DESCRIPTION OF THE TASK: Print the data that follows exactly as it stands, from its first line through the line containing "Click the Música", and stop there.

********************

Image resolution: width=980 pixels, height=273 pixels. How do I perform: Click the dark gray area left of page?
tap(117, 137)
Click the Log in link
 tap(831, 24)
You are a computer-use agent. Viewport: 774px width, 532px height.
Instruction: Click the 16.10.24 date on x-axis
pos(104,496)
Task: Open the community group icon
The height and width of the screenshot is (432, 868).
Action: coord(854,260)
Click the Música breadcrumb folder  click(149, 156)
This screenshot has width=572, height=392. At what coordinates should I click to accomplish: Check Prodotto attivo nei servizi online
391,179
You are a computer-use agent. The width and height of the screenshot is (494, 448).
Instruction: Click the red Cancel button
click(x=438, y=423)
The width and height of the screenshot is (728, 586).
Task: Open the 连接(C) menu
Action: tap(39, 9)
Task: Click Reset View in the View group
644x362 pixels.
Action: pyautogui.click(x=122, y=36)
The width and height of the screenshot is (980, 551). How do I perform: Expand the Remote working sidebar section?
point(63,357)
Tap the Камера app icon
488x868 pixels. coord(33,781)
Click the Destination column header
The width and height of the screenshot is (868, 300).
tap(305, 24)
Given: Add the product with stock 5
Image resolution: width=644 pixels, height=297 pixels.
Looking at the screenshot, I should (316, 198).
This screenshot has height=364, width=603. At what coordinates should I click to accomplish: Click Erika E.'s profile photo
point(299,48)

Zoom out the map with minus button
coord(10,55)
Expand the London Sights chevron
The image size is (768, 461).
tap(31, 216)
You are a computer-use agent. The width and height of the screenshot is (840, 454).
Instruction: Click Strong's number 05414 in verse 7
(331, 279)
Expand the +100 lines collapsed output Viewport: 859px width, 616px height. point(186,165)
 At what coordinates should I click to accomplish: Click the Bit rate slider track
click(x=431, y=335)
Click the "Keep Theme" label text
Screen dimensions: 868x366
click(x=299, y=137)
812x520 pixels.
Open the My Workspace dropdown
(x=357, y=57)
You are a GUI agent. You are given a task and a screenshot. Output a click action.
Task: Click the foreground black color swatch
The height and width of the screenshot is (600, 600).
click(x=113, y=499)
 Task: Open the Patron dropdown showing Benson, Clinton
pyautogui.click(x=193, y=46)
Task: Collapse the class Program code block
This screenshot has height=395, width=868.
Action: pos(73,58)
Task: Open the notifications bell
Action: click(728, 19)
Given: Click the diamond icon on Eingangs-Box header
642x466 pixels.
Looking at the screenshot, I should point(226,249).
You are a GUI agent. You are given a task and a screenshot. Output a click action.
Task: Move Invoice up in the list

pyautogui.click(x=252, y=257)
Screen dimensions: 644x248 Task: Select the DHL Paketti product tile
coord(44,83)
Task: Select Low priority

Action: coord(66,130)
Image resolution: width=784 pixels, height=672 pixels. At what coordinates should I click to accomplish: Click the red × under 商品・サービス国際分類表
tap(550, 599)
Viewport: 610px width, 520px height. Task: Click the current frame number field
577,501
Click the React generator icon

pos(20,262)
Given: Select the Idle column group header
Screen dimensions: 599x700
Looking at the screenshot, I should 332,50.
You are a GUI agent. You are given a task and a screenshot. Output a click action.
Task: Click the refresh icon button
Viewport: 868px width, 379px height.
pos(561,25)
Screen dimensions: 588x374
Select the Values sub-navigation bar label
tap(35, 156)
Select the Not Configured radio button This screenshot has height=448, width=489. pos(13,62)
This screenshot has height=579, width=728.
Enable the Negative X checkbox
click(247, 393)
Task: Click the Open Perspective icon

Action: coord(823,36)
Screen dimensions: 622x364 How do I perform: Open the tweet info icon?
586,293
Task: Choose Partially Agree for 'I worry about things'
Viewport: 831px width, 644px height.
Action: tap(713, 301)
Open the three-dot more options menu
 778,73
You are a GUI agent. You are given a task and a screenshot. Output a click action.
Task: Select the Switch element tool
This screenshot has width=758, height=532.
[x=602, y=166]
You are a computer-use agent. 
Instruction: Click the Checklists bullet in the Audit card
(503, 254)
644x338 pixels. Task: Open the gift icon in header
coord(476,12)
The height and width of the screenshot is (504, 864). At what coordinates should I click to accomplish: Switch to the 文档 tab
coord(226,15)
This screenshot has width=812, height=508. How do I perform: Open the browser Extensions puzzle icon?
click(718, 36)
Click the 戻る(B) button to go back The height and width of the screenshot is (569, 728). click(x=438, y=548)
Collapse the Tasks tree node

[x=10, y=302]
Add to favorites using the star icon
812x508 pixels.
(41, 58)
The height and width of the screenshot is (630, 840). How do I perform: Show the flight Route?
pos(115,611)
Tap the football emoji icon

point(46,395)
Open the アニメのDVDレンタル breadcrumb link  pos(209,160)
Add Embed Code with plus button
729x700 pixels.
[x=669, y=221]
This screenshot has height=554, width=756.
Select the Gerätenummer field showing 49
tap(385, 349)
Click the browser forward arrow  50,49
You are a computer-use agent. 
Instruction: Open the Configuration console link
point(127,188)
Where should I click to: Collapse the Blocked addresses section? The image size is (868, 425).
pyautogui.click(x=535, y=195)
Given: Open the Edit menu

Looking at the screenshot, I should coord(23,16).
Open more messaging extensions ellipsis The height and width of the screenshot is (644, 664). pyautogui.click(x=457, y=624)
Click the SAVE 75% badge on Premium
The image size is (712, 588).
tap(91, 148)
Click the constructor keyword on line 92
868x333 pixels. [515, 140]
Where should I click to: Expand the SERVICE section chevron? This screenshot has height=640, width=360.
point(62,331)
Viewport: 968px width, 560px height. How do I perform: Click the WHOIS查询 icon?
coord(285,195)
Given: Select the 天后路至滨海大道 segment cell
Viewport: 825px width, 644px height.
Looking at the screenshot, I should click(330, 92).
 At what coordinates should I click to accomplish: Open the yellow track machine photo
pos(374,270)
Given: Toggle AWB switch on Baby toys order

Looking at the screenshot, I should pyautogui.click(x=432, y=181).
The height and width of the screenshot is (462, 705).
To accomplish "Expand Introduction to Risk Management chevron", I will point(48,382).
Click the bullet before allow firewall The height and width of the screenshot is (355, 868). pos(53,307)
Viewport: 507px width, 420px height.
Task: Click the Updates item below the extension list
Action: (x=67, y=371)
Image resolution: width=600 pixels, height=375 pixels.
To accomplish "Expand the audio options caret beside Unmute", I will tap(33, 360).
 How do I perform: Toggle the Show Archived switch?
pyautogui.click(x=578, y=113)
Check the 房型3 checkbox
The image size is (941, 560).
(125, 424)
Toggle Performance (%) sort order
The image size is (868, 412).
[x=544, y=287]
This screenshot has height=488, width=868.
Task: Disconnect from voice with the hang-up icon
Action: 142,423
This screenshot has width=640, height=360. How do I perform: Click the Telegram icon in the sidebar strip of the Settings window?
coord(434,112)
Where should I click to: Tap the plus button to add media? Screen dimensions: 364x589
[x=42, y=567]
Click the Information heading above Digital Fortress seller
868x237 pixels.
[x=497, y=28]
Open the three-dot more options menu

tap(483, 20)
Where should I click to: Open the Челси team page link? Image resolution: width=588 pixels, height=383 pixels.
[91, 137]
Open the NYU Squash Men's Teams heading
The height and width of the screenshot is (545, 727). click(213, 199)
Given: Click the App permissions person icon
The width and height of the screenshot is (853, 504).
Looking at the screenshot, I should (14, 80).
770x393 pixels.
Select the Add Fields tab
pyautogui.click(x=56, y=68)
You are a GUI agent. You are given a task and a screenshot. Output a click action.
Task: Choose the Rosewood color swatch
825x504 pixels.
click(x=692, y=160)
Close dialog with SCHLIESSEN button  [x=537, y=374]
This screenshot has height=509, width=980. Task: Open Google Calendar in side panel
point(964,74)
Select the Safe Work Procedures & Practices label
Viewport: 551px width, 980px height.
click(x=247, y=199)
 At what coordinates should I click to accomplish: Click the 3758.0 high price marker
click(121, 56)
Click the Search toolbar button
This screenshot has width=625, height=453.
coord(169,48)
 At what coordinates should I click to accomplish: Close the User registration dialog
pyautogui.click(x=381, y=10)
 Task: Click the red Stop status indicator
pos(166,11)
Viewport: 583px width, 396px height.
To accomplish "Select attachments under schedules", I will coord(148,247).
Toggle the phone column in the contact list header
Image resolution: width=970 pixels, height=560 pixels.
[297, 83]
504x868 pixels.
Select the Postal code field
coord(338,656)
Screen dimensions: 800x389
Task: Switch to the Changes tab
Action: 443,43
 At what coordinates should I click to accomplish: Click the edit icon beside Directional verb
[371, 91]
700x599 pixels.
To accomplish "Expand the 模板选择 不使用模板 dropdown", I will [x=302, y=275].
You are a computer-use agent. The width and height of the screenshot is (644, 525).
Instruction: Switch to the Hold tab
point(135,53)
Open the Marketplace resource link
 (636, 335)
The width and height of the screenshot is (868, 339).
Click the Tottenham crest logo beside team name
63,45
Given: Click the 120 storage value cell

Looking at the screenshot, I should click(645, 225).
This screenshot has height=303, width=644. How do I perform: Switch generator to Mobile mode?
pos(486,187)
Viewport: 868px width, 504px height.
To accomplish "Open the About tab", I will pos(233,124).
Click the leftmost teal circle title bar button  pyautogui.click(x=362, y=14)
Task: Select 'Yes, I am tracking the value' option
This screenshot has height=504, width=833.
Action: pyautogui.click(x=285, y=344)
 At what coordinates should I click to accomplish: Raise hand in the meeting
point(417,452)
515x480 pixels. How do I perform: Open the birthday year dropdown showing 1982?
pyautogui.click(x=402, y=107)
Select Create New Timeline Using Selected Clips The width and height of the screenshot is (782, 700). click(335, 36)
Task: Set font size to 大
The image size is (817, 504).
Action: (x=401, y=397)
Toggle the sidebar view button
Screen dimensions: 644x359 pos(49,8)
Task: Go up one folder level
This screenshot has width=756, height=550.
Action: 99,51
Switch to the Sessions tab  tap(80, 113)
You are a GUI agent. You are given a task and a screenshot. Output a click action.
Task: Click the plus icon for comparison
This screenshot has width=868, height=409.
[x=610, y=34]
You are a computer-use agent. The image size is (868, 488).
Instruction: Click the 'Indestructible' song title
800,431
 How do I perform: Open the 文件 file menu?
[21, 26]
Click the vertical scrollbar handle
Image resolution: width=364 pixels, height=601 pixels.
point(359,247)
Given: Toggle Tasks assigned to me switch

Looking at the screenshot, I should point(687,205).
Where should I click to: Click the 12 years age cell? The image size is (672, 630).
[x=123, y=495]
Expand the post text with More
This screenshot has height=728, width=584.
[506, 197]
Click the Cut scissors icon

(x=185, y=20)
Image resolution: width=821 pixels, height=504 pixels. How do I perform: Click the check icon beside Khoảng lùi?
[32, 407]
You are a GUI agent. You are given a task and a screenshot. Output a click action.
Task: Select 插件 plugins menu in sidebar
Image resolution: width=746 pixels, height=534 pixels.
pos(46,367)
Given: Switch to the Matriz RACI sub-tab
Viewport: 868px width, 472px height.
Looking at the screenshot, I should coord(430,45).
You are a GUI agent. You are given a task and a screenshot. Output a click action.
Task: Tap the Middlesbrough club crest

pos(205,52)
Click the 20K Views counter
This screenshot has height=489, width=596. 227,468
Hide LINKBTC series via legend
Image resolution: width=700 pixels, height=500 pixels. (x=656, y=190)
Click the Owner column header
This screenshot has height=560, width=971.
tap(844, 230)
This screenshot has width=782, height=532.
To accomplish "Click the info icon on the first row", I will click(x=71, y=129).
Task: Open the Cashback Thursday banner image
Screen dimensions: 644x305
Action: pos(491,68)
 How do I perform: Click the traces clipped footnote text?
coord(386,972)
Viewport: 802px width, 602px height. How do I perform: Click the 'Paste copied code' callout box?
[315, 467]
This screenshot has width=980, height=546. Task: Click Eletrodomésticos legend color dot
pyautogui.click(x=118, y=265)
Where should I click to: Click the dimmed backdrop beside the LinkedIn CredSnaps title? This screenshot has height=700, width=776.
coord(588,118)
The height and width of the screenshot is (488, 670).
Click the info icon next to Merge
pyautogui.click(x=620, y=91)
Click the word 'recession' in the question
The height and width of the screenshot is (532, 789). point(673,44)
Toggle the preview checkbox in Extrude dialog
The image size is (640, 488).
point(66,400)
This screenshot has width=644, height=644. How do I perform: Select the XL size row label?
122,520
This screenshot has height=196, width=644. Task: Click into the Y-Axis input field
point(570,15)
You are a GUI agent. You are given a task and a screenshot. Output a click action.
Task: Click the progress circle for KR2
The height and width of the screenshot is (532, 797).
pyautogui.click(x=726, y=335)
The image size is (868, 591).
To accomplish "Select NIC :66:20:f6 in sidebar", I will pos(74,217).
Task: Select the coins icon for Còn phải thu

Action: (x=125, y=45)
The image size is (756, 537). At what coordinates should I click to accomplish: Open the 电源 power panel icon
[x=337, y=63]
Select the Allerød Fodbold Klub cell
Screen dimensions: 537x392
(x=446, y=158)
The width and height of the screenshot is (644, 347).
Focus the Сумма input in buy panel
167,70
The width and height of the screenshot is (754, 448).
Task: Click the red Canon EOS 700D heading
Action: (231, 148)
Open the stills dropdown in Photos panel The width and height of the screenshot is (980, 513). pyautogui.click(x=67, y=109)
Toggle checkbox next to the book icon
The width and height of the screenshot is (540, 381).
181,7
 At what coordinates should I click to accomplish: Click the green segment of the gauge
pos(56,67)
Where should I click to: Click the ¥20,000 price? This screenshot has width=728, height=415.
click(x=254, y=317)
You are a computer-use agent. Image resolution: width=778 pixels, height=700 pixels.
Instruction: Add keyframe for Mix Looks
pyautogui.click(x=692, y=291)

********************

WRITTEN SOLUTION:
Image resolution: width=980 pixels, height=273 pixels. How do I perform: Click the dark gray area left of page?
tap(117, 137)
Click the Log in link
 tap(831, 24)
You are a computer-use agent. Viewport: 774px width, 532px height.
Instruction: Click the 16.10.24 date on x-axis
pos(104,496)
Task: Open the community group icon
The height and width of the screenshot is (432, 868).
Action: coord(854,260)
Click the Música breadcrumb folder  click(149, 156)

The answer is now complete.